■ Element and text location data
-- BEGIN --
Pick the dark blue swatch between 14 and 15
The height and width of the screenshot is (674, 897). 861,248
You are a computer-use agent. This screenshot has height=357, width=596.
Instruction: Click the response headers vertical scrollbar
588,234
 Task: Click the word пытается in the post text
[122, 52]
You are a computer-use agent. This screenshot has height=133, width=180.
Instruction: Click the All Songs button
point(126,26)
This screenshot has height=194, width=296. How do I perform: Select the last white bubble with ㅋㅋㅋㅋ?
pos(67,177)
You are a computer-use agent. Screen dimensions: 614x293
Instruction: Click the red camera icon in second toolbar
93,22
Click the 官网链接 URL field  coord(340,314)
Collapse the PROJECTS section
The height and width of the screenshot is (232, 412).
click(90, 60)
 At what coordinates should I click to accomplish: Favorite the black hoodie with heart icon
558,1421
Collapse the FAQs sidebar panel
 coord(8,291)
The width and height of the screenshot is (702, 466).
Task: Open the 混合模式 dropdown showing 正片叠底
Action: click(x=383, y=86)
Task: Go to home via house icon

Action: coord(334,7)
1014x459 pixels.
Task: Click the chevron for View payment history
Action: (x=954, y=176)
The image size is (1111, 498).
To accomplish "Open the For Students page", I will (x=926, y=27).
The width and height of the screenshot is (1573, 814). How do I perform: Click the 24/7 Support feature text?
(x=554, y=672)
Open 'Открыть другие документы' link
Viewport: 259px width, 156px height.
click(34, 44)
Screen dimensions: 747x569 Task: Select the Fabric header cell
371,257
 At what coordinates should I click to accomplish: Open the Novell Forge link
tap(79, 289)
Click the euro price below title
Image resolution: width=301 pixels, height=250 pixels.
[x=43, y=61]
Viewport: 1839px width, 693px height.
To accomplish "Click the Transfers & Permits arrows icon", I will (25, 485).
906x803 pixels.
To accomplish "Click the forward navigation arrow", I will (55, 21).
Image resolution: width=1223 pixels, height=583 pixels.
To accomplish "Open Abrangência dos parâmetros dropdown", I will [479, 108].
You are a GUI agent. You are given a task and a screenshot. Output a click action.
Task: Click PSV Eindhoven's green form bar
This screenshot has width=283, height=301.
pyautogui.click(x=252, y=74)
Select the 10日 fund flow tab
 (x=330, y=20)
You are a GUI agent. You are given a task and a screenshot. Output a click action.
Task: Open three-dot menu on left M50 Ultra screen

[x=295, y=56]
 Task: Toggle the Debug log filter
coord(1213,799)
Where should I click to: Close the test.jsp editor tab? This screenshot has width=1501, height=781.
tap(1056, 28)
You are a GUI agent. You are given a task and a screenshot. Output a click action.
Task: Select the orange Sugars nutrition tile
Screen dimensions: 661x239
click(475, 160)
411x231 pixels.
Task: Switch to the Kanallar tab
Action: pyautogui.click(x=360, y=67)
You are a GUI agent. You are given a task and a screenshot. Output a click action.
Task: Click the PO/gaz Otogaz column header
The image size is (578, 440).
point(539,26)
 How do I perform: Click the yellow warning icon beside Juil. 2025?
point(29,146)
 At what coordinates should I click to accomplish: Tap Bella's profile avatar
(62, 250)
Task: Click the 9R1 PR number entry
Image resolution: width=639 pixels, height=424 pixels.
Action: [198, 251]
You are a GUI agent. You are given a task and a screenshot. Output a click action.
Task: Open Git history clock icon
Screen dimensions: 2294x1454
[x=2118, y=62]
-- END --
■ What this task involves
Rewrite all of the material above, swapping each "GUI agent" for "screen assistant" and leaving everything else unchanged.

■ Final result
Pick the dark blue swatch between 14 and 15
The height and width of the screenshot is (674, 897). 861,248
You are a computer-use agent. This screenshot has height=357, width=596.
Instruction: Click the response headers vertical scrollbar
588,234
 Task: Click the word пытается in the post text
[122, 52]
You are a computer-use agent. This screenshot has height=133, width=180.
Instruction: Click the All Songs button
point(126,26)
This screenshot has height=194, width=296. How do I perform: Select the last white bubble with ㅋㅋㅋㅋ?
pos(67,177)
You are a computer-use agent. Screen dimensions: 614x293
Instruction: Click the red camera icon in second toolbar
93,22
Click the 官网链接 URL field  coord(340,314)
Collapse the PROJECTS section
The height and width of the screenshot is (232, 412).
click(90, 60)
 At what coordinates should I click to accomplish: Favorite the black hoodie with heart icon
558,1421
Collapse the FAQs sidebar panel
 coord(8,291)
The width and height of the screenshot is (702, 466).
Task: Open the 混合模式 dropdown showing 正片叠底
Action: click(x=383, y=86)
Task: Go to home via house icon

Action: coord(334,7)
1014x459 pixels.
Task: Click the chevron for View payment history
Action: (x=954, y=176)
The image size is (1111, 498).
To accomplish "Open the For Students page", I will (x=926, y=27).
The width and height of the screenshot is (1573, 814). How do I perform: Click the 24/7 Support feature text?
(x=554, y=672)
Open 'Открыть другие документы' link
Viewport: 259px width, 156px height.
click(34, 44)
Screen dimensions: 747x569 Task: Select the Fabric header cell
371,257
 At what coordinates should I click to accomplish: Open the Novell Forge link
tap(79, 289)
Click the euro price below title
Image resolution: width=301 pixels, height=250 pixels.
[x=43, y=61]
Viewport: 1839px width, 693px height.
To accomplish "Click the Transfers & Permits arrows icon", I will (25, 485).
906x803 pixels.
To accomplish "Click the forward navigation arrow", I will (55, 21).
Image resolution: width=1223 pixels, height=583 pixels.
To accomplish "Open Abrangência dos parâmetros dropdown", I will [479, 108].
You are a screen assistant. You are given a task and a screenshot. Output a click action.
Task: Click PSV Eindhoven's green form bar
This screenshot has width=283, height=301.
pyautogui.click(x=252, y=74)
Select the 10日 fund flow tab
 (x=330, y=20)
You are a screen assistant. You are given a task and a screenshot. Output a click action.
Task: Open three-dot menu on left M50 Ultra screen

[x=295, y=56]
 Task: Toggle the Debug log filter
coord(1213,799)
Where should I click to: Close the test.jsp editor tab? This screenshot has width=1501, height=781.
tap(1056, 28)
You are a screen assistant. You are given a task and a screenshot. Output a click action.
Task: Select the orange Sugars nutrition tile
Screen dimensions: 661x239
click(475, 160)
411x231 pixels.
Task: Switch to the Kanallar tab
Action: pyautogui.click(x=360, y=67)
You are a screen assistant. You are given a task and a screenshot. Output a click action.
Task: Click the PO/gaz Otogaz column header
The image size is (578, 440).
point(539,26)
 How do I perform: Click the yellow warning icon beside Juil. 2025?
point(29,146)
 At what coordinates should I click to accomplish: Tap Bella's profile avatar
(62, 250)
Task: Click the 9R1 PR number entry
Image resolution: width=639 pixels, height=424 pixels.
Action: [198, 251]
You are a screen assistant. You are given a task and a screenshot. Output a click action.
Task: Open Git history clock icon
Screen dimensions: 2294x1454
[x=2118, y=62]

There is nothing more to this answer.